We also went exploring, the boys and I, when the babies were napping and mom was resting at midday. Not too far off our property we found a cluster of boulders and we built forts and pretended like we were orphans surviving on our own after running away from the orphanage because the bad people were going to separate us. (Don’t ask me where we came up with our ideas, I don’t have a clue.) One day during this type of game we became aware of a multitude of wild mushrooms and fungi growing in the woods and somehow we ended up having a hide-and-seek/ tag/ mushroom war. It had very specific rules that I don’t remember now, but bombing each other was the object of the game and you had to stand still and count to 50 before you could resume playing once you were hit. Your opponent knew you were hit because most of the projectiles left either a brown or yellow smear on your clothes. Mom was not happy when she discovered how we were passing the time. She issued a cease-fire…..permanently.
We went on hikes, we picked wild strawberries and raspberries, we found a stream and went fishing, and all in between building a cabin by hand and other daily living, such as doing laundry with a bucket and washboard and cooking on a wood stove and open fire. At 11,000 feet, where just breathing can be difficult, we were frolicking like deer, having uphill races, and hiking to where it was too high in elevation for trees to grow, and higher. Needless to say, our lungs grew strong, our muscles stronger, and we all lost a lot of weight.
There were plenty of times when my brothers tired of the games I liked to play and I went off by myself with only Brownie for company, wrapped in a world of my own. This was usually ok with me, but every once in a while my feelings were hurt that they didn’t want to play with me, or I was angry about an argument we had. I always took comfort in Brownie. I knew she was always there for me and didn’t think my ideas were stupid.
About a couple of weeks after moving up to the mountain, Brownie gave birth to kittens. I had always wanted to witness this miracle of birth and I knew it was animal nature to go off in the middle of the night and quietly bring their young into the world away from prying eyes. As Brownie got bigger and it became very obvious that she was due any day, I became nervous that I would miss this important milestone. She was always off hunting or exploring and it would have been very easy for her to slip away to some secret hiding place and let nature take its course. My mom prepared me for this disappointment by reminding me that it was very likely to happen. All the same, I always tried to follow her and keep an eye out to make sure she wasn’t going too far, but it was impossible to keep track of her.

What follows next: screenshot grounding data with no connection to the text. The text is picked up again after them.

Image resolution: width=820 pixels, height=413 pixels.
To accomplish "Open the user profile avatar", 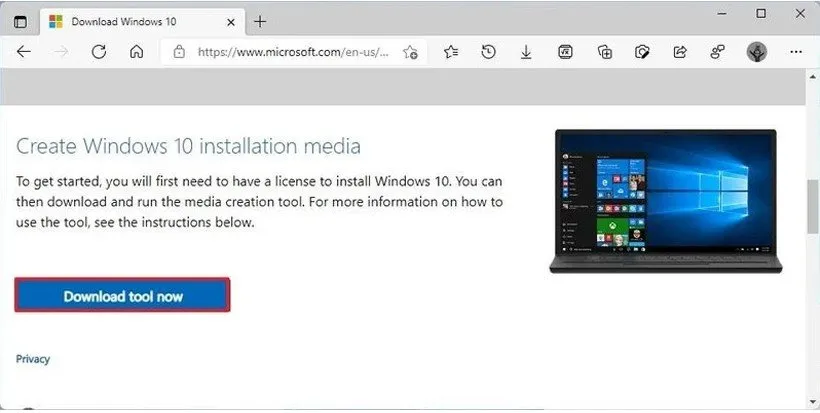I will pos(757,52).
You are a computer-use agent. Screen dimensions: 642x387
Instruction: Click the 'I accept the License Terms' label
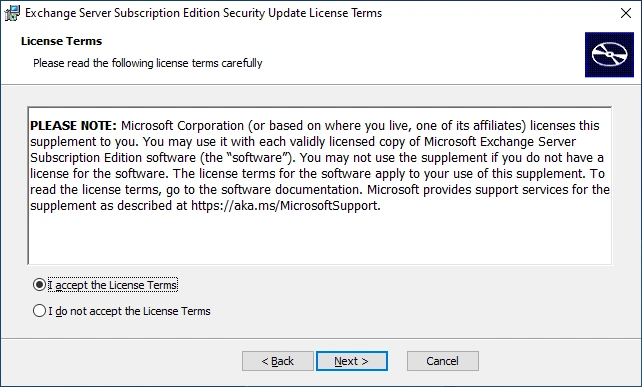coord(113,285)
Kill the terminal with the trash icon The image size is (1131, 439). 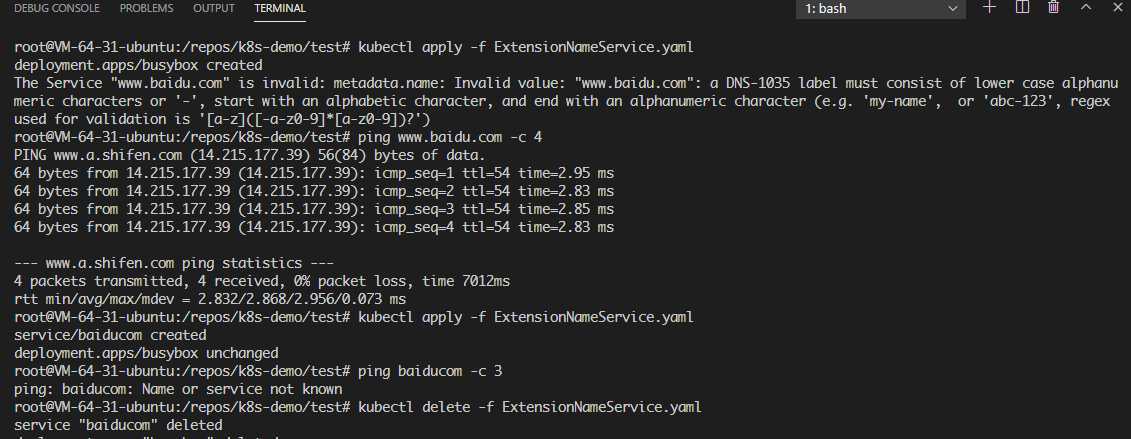click(1054, 7)
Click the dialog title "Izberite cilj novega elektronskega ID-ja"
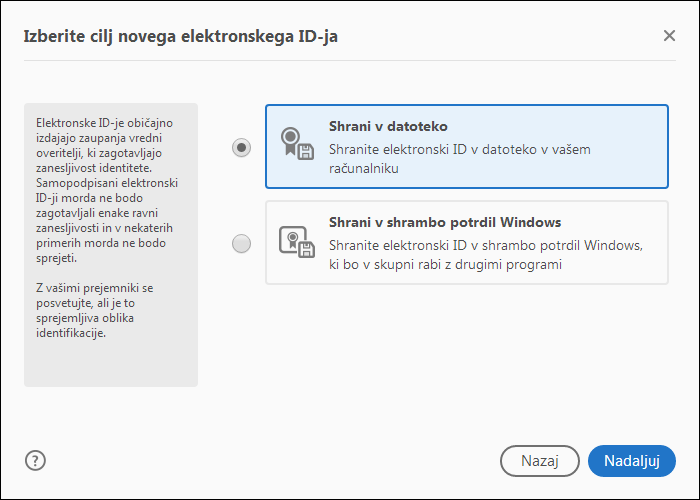 tap(187, 37)
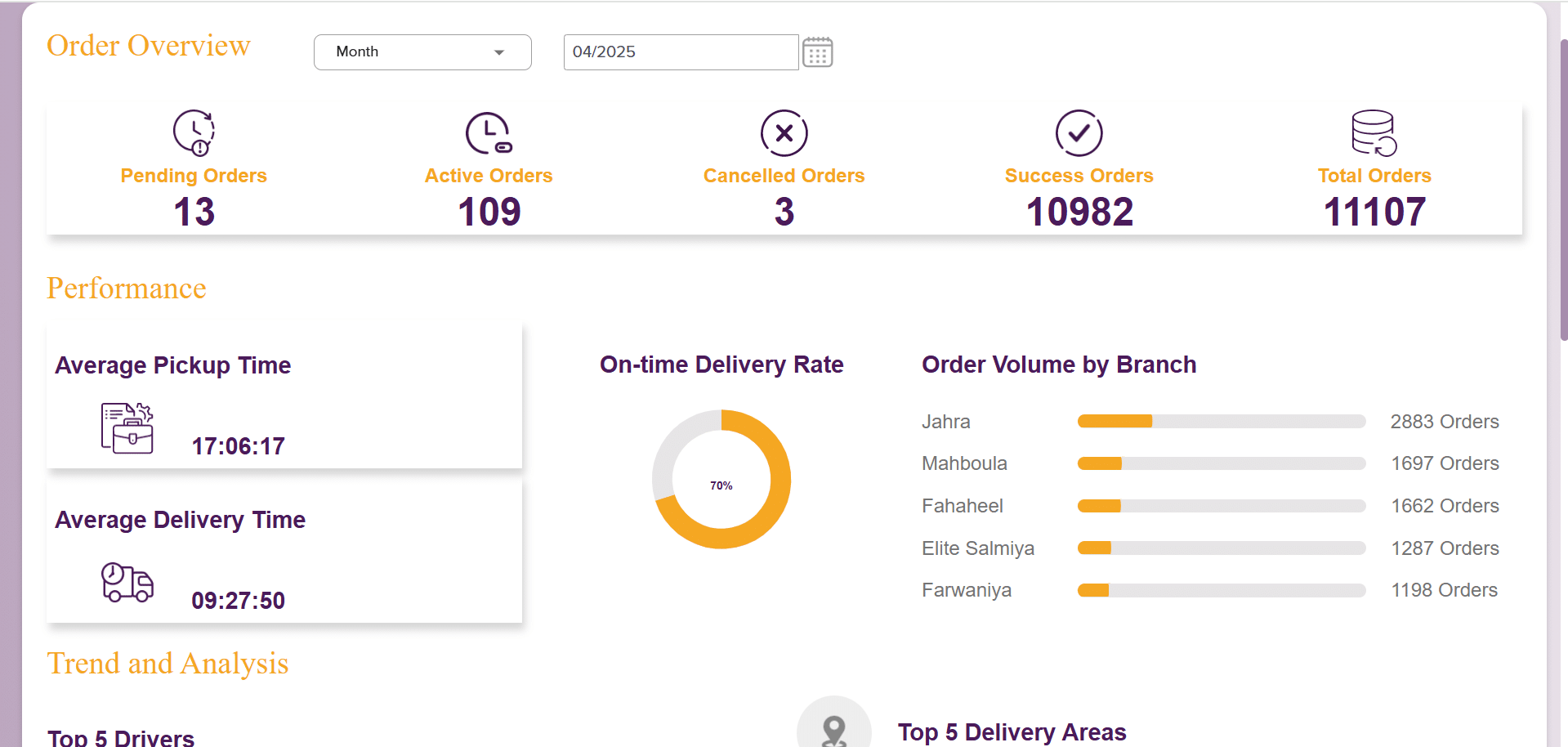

One morning I woke up and she wasn’t her usual energetic self. She just layed at the foot of my bed, only going out briefly to use the bathroom before coming back to meow at the trailer door. She seemed tired and wanted to stay curled in a ball and sleep. Somewhere around noon it became apparent that her time had come and I can’t even describe the excitement I felt that I would be able to be present for this event. I marvelled that she had chosen, of all places, my bed. It was wide open, in the middle of the traffic zone, between the living area and the bathroom, and not at all a quiet or secluded place. However, she seemed not only comfortable, but insistent that she stay right there, so we made her a nest of old towels and let her be. I stayed by her side, like a sympathetic mother, and as I gently stroked her head she would pause between contractions to lick my hand. She was perfectly content to have me close and touch her. She seemed calmed by my presence.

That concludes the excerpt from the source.